** EXERCISE DIRECTIONS **
Copy out every one of the lines below, character for character, without changing anything.

-=-=-=-=-

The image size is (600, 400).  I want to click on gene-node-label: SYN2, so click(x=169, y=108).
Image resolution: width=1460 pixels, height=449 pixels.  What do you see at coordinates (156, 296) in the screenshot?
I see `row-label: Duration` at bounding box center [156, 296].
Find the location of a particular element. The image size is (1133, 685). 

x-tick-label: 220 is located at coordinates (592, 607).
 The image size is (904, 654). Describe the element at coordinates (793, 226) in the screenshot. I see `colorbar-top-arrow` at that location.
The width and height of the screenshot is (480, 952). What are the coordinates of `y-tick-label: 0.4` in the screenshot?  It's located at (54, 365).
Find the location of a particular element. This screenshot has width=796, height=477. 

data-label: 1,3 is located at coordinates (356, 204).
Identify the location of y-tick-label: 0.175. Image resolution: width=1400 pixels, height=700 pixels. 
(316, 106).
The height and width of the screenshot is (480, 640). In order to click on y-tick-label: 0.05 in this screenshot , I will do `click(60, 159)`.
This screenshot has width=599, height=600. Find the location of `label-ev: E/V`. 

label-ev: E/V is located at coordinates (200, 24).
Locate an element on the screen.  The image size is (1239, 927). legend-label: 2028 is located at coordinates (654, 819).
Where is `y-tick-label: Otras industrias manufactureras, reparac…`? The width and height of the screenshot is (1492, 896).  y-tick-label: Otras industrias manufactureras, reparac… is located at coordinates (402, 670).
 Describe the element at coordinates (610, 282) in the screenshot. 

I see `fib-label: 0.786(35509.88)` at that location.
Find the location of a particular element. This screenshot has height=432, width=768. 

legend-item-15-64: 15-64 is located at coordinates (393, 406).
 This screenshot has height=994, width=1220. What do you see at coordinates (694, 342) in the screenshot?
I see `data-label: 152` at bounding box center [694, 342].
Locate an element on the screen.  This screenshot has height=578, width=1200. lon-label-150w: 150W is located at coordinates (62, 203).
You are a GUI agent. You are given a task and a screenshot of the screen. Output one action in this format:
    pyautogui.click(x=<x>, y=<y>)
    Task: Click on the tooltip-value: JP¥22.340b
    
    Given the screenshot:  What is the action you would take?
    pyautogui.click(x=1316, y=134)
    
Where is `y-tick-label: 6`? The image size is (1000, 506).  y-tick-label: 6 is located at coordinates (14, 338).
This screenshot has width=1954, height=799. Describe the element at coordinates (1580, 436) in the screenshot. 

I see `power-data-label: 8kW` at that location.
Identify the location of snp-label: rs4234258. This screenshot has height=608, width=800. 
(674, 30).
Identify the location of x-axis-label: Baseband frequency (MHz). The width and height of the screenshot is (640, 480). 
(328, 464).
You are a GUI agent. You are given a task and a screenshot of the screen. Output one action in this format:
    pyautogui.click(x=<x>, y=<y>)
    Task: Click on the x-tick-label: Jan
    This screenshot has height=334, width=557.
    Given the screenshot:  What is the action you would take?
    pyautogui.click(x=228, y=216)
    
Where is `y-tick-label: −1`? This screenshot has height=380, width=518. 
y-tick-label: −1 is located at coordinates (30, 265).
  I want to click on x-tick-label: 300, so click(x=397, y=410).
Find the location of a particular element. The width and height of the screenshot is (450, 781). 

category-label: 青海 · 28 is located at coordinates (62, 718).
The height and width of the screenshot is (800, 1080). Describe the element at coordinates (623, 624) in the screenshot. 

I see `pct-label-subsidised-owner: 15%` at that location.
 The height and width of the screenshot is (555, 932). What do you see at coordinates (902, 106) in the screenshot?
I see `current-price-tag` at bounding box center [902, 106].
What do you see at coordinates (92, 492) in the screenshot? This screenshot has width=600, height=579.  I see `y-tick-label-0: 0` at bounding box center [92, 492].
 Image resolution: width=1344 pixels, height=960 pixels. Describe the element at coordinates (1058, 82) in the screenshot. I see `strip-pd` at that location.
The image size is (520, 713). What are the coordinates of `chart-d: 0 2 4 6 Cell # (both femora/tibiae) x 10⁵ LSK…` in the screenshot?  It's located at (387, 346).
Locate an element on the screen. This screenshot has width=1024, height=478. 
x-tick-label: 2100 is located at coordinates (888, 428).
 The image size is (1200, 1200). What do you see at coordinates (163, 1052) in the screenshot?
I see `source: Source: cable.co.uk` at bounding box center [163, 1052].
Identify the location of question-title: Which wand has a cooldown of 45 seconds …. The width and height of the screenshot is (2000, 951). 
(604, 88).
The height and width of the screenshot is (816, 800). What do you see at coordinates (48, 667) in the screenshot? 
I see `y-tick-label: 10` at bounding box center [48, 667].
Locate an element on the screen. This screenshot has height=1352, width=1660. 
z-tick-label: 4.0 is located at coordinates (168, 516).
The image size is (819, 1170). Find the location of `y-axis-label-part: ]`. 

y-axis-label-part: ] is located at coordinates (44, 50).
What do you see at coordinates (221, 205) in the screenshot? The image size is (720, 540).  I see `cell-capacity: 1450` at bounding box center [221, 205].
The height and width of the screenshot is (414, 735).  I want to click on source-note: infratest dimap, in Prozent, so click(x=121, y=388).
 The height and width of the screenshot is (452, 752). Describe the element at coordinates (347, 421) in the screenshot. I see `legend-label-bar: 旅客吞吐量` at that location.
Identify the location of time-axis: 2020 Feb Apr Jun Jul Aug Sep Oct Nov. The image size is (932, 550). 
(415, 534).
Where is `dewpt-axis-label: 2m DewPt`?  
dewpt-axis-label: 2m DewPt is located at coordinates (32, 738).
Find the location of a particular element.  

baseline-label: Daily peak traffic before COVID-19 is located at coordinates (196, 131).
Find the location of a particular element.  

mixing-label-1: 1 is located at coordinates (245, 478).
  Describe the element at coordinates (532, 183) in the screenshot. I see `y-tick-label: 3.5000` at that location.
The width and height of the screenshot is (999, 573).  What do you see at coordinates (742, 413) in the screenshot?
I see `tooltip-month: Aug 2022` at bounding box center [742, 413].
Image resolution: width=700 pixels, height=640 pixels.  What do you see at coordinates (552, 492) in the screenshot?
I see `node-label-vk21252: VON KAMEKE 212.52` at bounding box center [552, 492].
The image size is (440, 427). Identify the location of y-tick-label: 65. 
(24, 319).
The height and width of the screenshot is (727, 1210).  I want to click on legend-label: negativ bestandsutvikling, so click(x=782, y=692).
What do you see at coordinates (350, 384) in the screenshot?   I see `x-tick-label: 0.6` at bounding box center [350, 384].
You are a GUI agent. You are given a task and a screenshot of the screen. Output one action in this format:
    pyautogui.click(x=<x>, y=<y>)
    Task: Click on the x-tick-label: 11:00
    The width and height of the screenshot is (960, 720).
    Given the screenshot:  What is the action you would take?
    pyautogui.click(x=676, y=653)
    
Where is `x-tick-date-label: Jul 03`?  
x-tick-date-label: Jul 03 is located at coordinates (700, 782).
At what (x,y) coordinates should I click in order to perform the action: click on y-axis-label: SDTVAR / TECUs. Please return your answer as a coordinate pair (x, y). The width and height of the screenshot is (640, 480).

-=-=-=-=-

** RESPONSE **
The image size is (600, 400).  I want to click on gene-node-label: SYN2, so click(x=169, y=108).
Image resolution: width=1460 pixels, height=449 pixels.  What do you see at coordinates (156, 296) in the screenshot?
I see `row-label: Duration` at bounding box center [156, 296].
Find the location of a particular element. The image size is (1133, 685). 

x-tick-label: 220 is located at coordinates (592, 607).
 The image size is (904, 654). Describe the element at coordinates (793, 226) in the screenshot. I see `colorbar-top-arrow` at that location.
The width and height of the screenshot is (480, 952). What are the coordinates of `y-tick-label: 0.4` in the screenshot?  It's located at (54, 365).
Find the location of a particular element. This screenshot has width=796, height=477. 

data-label: 1,3 is located at coordinates (356, 204).
Identify the location of y-tick-label: 0.175. Image resolution: width=1400 pixels, height=700 pixels. 
(316, 106).
The height and width of the screenshot is (480, 640). In order to click on y-tick-label: 0.05 in this screenshot , I will do `click(60, 159)`.
This screenshot has width=599, height=600. Find the location of `label-ev: E/V`. 

label-ev: E/V is located at coordinates (200, 24).
Locate an element on the screen.  The image size is (1239, 927). legend-label: 2028 is located at coordinates (654, 819).
Where is `y-tick-label: Otras industrias manufactureras, reparac…`? The width and height of the screenshot is (1492, 896).  y-tick-label: Otras industrias manufactureras, reparac… is located at coordinates (402, 670).
 Describe the element at coordinates (610, 282) in the screenshot. 

I see `fib-label: 0.786(35509.88)` at that location.
Find the location of a particular element. This screenshot has height=432, width=768. 

legend-item-15-64: 15-64 is located at coordinates (393, 406).
 This screenshot has height=994, width=1220. What do you see at coordinates (694, 342) in the screenshot?
I see `data-label: 152` at bounding box center [694, 342].
Locate an element on the screen.  This screenshot has height=578, width=1200. lon-label-150w: 150W is located at coordinates (62, 203).
You are a GUI agent. You are given a task and a screenshot of the screen. Output one action in this format:
    pyautogui.click(x=<x>, y=<y>)
    Task: Click on the tooltip-value: JP¥22.340b
    
    Given the screenshot:  What is the action you would take?
    pyautogui.click(x=1316, y=134)
    
Where is `y-tick-label: 6`? The image size is (1000, 506).  y-tick-label: 6 is located at coordinates (14, 338).
This screenshot has width=1954, height=799. Describe the element at coordinates (1580, 436) in the screenshot. 

I see `power-data-label: 8kW` at that location.
Identify the location of snp-label: rs4234258. This screenshot has height=608, width=800. 
(674, 30).
Identify the location of x-axis-label: Baseband frequency (MHz). The width and height of the screenshot is (640, 480). 
(328, 464).
You are a GUI agent. You are given a task and a screenshot of the screen. Output one action in this format:
    pyautogui.click(x=<x>, y=<y>)
    Task: Click on the x-tick-label: Jan
    This screenshot has height=334, width=557.
    Given the screenshot:  What is the action you would take?
    pyautogui.click(x=228, y=216)
    
Where is `y-tick-label: −1`? This screenshot has height=380, width=518. 
y-tick-label: −1 is located at coordinates (30, 265).
  I want to click on x-tick-label: 300, so click(x=397, y=410).
Find the location of a particular element. The width and height of the screenshot is (450, 781). 

category-label: 青海 · 28 is located at coordinates (62, 718).
The height and width of the screenshot is (800, 1080). Describe the element at coordinates (623, 624) in the screenshot. 

I see `pct-label-subsidised-owner: 15%` at that location.
 The height and width of the screenshot is (555, 932). What do you see at coordinates (902, 106) in the screenshot?
I see `current-price-tag` at bounding box center [902, 106].
What do you see at coordinates (92, 492) in the screenshot? This screenshot has width=600, height=579.  I see `y-tick-label-0: 0` at bounding box center [92, 492].
 Image resolution: width=1344 pixels, height=960 pixels. Describe the element at coordinates (1058, 82) in the screenshot. I see `strip-pd` at that location.
The image size is (520, 713). What are the coordinates of `chart-d: 0 2 4 6 Cell # (both femora/tibiae) x 10⁵ LSK…` in the screenshot?  It's located at (387, 346).
Locate an element on the screen. This screenshot has width=1024, height=478. 
x-tick-label: 2100 is located at coordinates (888, 428).
 The image size is (1200, 1200). What do you see at coordinates (163, 1052) in the screenshot?
I see `source: Source: cable.co.uk` at bounding box center [163, 1052].
Identify the location of question-title: Which wand has a cooldown of 45 seconds …. The width and height of the screenshot is (2000, 951). 
(604, 88).
The height and width of the screenshot is (816, 800). What do you see at coordinates (48, 667) in the screenshot? 
I see `y-tick-label: 10` at bounding box center [48, 667].
Locate an element on the screen. This screenshot has height=1352, width=1660. 
z-tick-label: 4.0 is located at coordinates (168, 516).
The image size is (819, 1170). Find the location of `y-axis-label-part: ]`. 

y-axis-label-part: ] is located at coordinates (44, 50).
What do you see at coordinates (221, 205) in the screenshot? The image size is (720, 540).  I see `cell-capacity: 1450` at bounding box center [221, 205].
The height and width of the screenshot is (414, 735).  I want to click on source-note: infratest dimap, in Prozent, so click(x=121, y=388).
 The height and width of the screenshot is (452, 752). Describe the element at coordinates (347, 421) in the screenshot. I see `legend-label-bar: 旅客吞吐量` at that location.
Identify the location of time-axis: 2020 Feb Apr Jun Jul Aug Sep Oct Nov. The image size is (932, 550). 
(415, 534).
Where is `dewpt-axis-label: 2m DewPt`?  
dewpt-axis-label: 2m DewPt is located at coordinates (32, 738).
Find the location of a particular element.  

baseline-label: Daily peak traffic before COVID-19 is located at coordinates (196, 131).
Find the location of a particular element.  

mixing-label-1: 1 is located at coordinates (245, 478).
  Describe the element at coordinates (532, 183) in the screenshot. I see `y-tick-label: 3.5000` at that location.
The width and height of the screenshot is (999, 573).  What do you see at coordinates (742, 413) in the screenshot?
I see `tooltip-month: Aug 2022` at bounding box center [742, 413].
Image resolution: width=700 pixels, height=640 pixels.  What do you see at coordinates (552, 492) in the screenshot?
I see `node-label-vk21252: VON KAMEKE 212.52` at bounding box center [552, 492].
The image size is (440, 427). Identify the location of y-tick-label: 65. 
(24, 319).
The height and width of the screenshot is (727, 1210).  I want to click on legend-label: negativ bestandsutvikling, so click(x=782, y=692).
What do you see at coordinates (350, 384) in the screenshot?   I see `x-tick-label: 0.6` at bounding box center [350, 384].
You are a GUI agent. You are given a task and a screenshot of the screen. Output one action in this format:
    pyautogui.click(x=<x>, y=<y>)
    Task: Click on the x-tick-label: 11:00
    The width and height of the screenshot is (960, 720).
    Given the screenshot:  What is the action you would take?
    pyautogui.click(x=676, y=653)
    
Where is `x-tick-date-label: Jul 03`?  
x-tick-date-label: Jul 03 is located at coordinates (700, 782).
At what (x,y) coordinates should I click in order to perform the action: click on y-axis-label: SDTVAR / TECUs. Please return your answer as a coordinate pair (x, y). The width and height of the screenshot is (640, 480).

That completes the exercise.